## [Problem requirements]
Copy out the lines from the one containing "947x505 pixels." through the end, reproducing each exactly and leaving out the pictures.

## [Records for the task]
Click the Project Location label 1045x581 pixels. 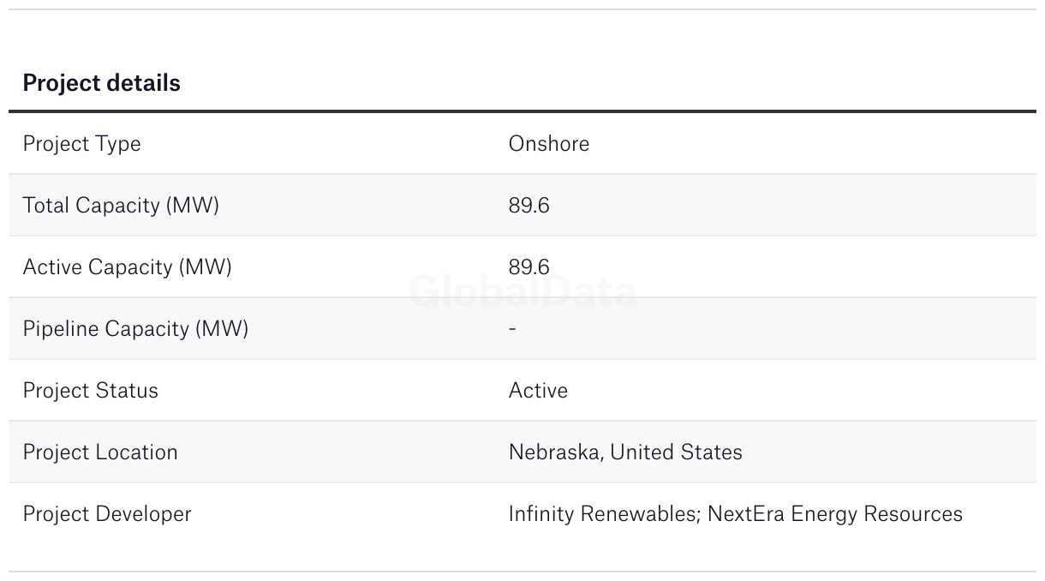pos(100,452)
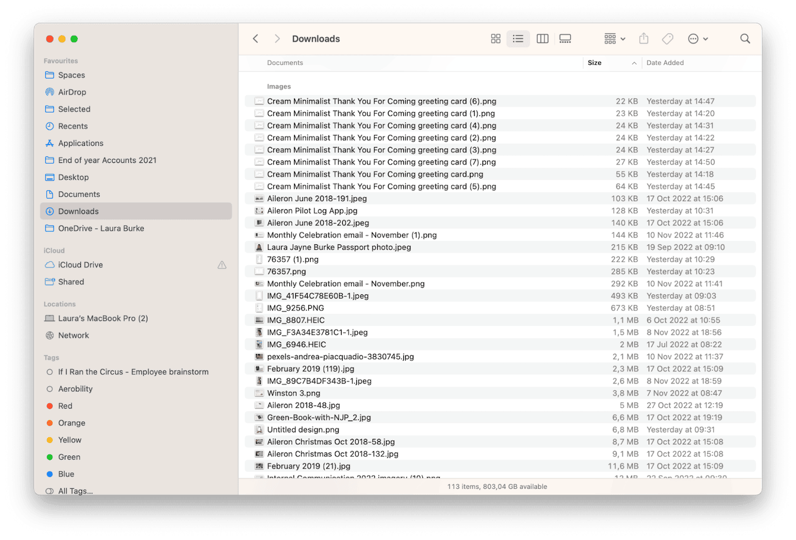Select Recents in the Favourites sidebar
Image resolution: width=796 pixels, height=540 pixels.
click(73, 125)
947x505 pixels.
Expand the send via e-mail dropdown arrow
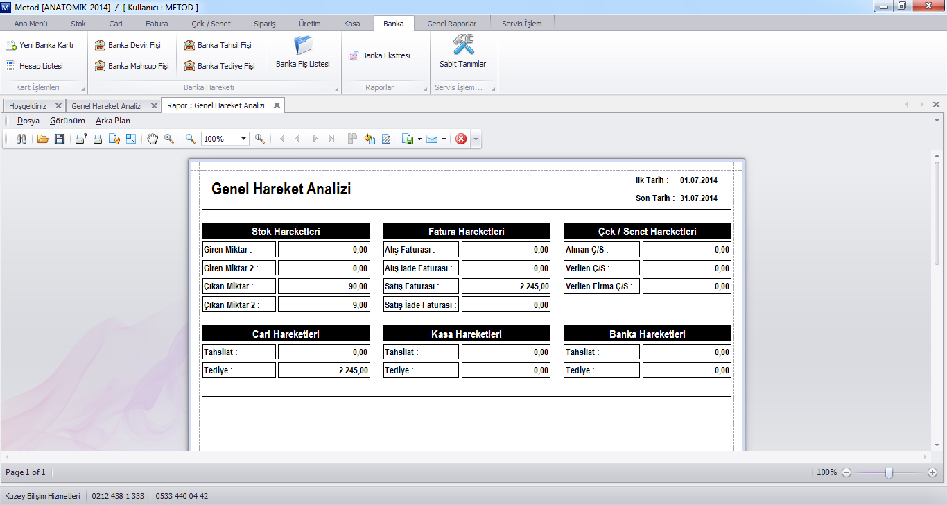tap(444, 139)
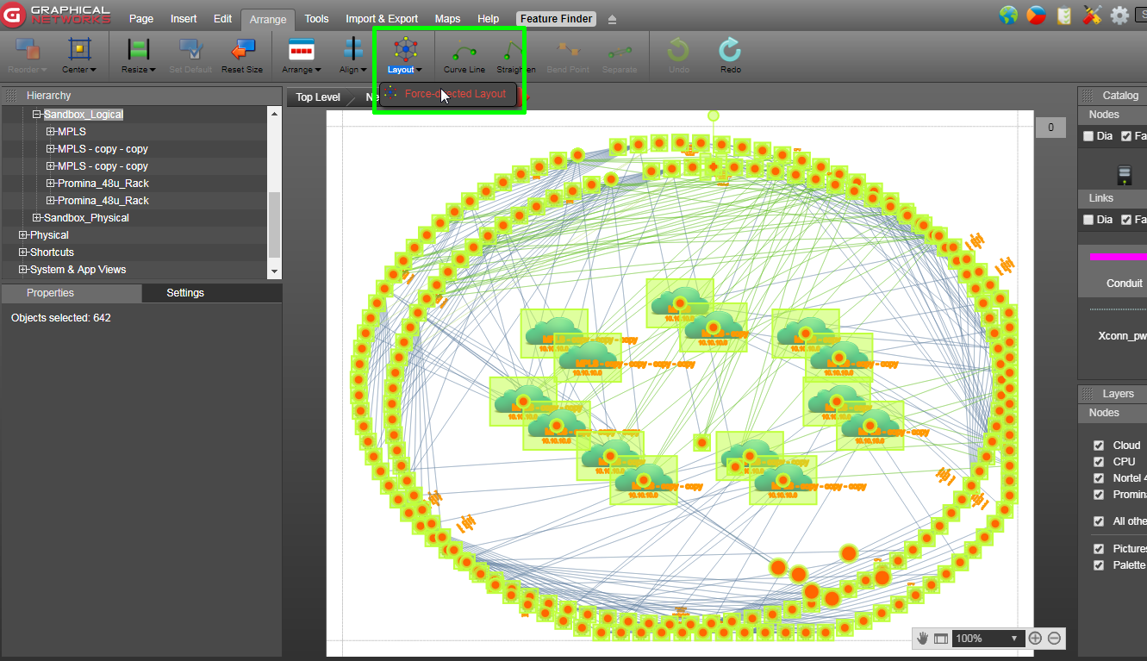Click the Reset Size icon
The width and height of the screenshot is (1147, 661).
point(242,51)
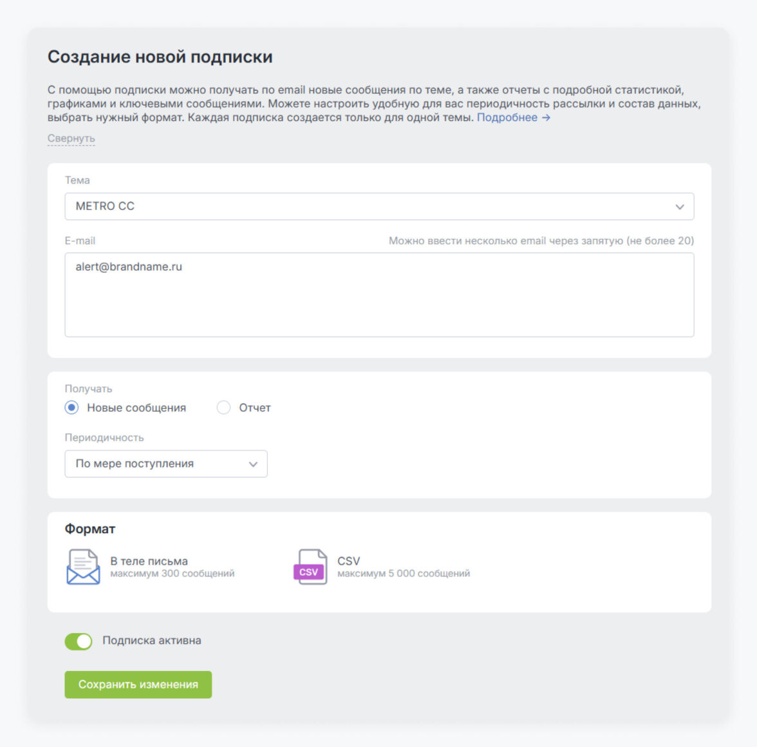Click the Подписка активна label text

coord(152,641)
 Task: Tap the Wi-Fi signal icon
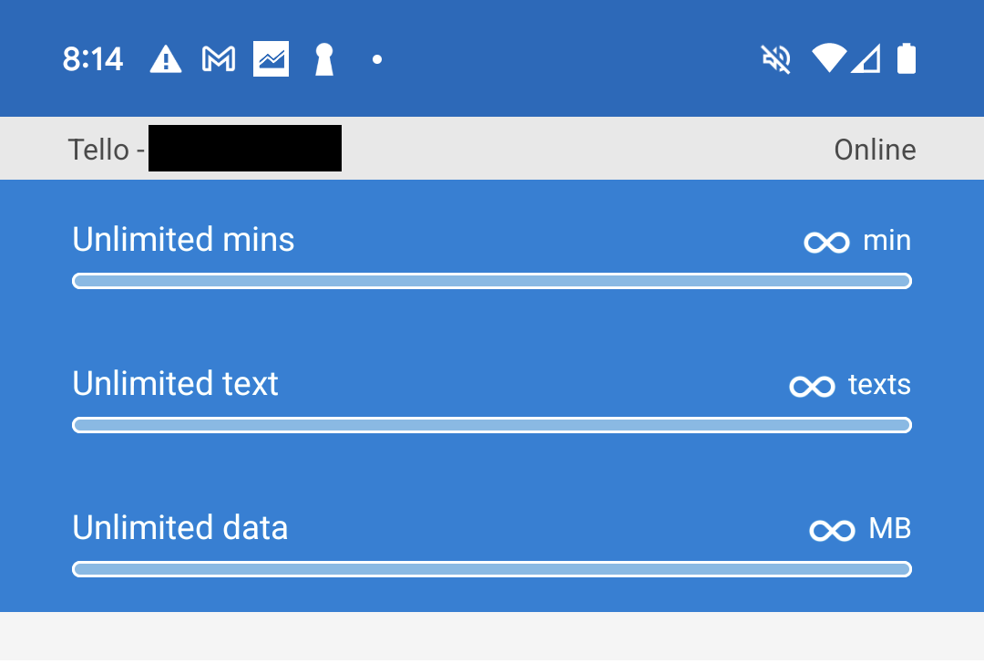tap(829, 58)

## [Answer to the task]
947x505 pixels.
Expand the send via e-mail dropdown arrow
tap(444, 139)
Click the Reset Size icon
The width and height of the screenshot is (1147, 661).
point(242,51)
Click the Подписка активна label text

coord(152,641)
 Task: Tap the Wi-Fi signal icon
tap(829, 58)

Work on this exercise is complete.